ACTIVIDADES —
A) Resume de forma más breve el párrafo del texto sobre cuidadores de casas que empieza por "En la mayoría de los casos" y conserva sus datos principales.
B) Edita el texto sobre cuidadores de casas. Copia el fragmento desde "Ser cuidador de" hasta "los posibles ladrones." y cambia "ladrones" por "intrusos".

TEXTO PARA ANALIZAR —
▽
Viajar de mascota en mascota

¿Qué tienen en común una casa de campo en Italia, una mansión en Londres o una granja en Alaska? Pues que sus propietarios ofrecen alojamiento gratis a cambio de cuidadores temporales para las viviendas. Cientos de ellas aparecen en webs que ponen en contacto a propietarios (owners, en inglés) con cuidadores (sitters) interesados en viajar con un presupuesto muy bajo e incluso vivir en una mansión lujosa sin ser rico.

Ser cuidador de casas (house sitter) implica un acuerdo que permite alojarse gratis a cambio de asumir ciertas responsabilidades como cuidar las mascotas o realizar tareas de mantenimiento (de la piscina, el césped, recoger el correo…) cuando el dueño está ausente. 

En la mayoría de los casos son los dueños de mascotas quienes recurren a esta fórmula cuando no pueden viajar con sus animales, para que no tengan que moverse del hogar en el que se sienten cómodos con sus rutinas. Además, la casa estará cuidada, y si está ocupada es un modo de ahuyentar a los posibles ladrones. 

Los cuidadores pueden pasar sus vacaciones en mansiones fabulosas, pero hay que tener en cuenta que, aunque no remunerado, es un trabajo que exige ser muy responsable. No es lo mismo cortar el césped o limpiar la piscina que ocuparse de tres perros, cinco gatos, un caballo o incluso animales de granja. 

Ambas partes deben pactar a qué se compromete cada una, y aunque se pueda usar la casa con libertad, hay que ser respetuoso. El cuidador, además, no podrá alejarse demasiado para descubrir los encantos de los alrededores ni pasar toda la noche fuera. Y si se ha comprometido a pasear, limpiar o jugar con una o varias mascotas, o medicarla si está enferma, debe hacerlo. Pese a todo ello, esta opción de hacer turismo tranquilo es una buena manera para conocer la auténtica vida local de un lugar y trabar amistad con los vecinos. 

Hay varias webs especializadas en house sitting, y es un mundo por el que es imprescindible moverse en inglés. Todas requieren un pago para registrarse (en algunas sólo pagan los cuidadores), y el servicio permite que los dueños ubiquen en una lista segura su propiedad y buscar referencias, fotos y perfiles de los inquilinos. Para asegurarse de que el cuidador es de fiar, los propietarios piden varias referencias verificables de trabajos anteriores.
△
DATOS DISPONIBLES —
▽
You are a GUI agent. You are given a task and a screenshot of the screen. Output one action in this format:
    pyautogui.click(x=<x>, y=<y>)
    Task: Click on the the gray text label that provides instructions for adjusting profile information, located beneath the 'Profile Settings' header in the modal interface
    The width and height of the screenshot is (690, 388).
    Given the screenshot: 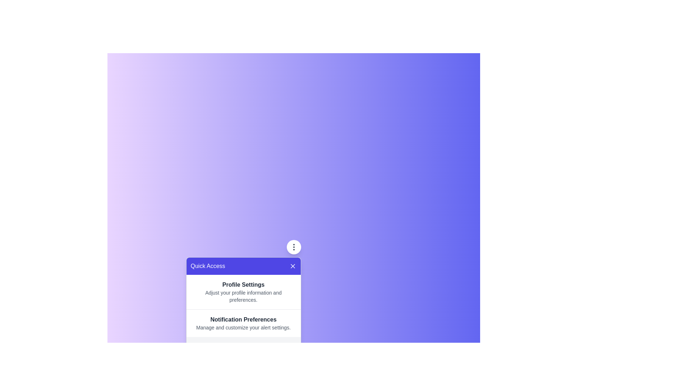 What is the action you would take?
    pyautogui.click(x=243, y=297)
    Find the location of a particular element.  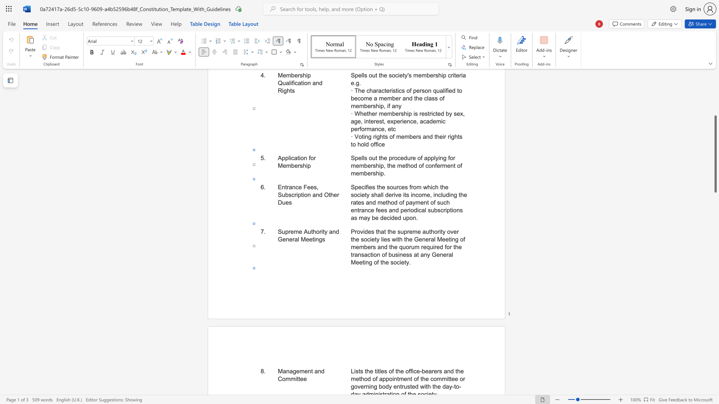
△
SOLUCIONES —
A) Los dueños de mascotas suelen recurrir a esta fórmula cuando no pueden viajar con sus animales, para que estos permanezcan en el hogar donde se sienten cómodos con sus rutinas. Además, la casa queda cuidada, y su ocupación ahuyenta a posibles ladrones.

B)
Ser cuidador de casas (house sitter) implica un acuerdo que permite alojarse gratis a cambio de asumir ciertas responsabilidades como cuidar las mascotas o realizar tareas de mantenimiento (de la piscina, el césped, recoger el correo…) cuando el dueño está ausente. 

En la mayoría de los casos son los dueños de mascotas quienes recurren a esta fórmula cuando no pueden viajar con sus animales, para que no tengan que moverse del hogar en el que se sienten cómodos con sus rutinas. Además, la casa estará cuidada, y si está ocupada es un modo de ahuyentar a los posibles intrusos.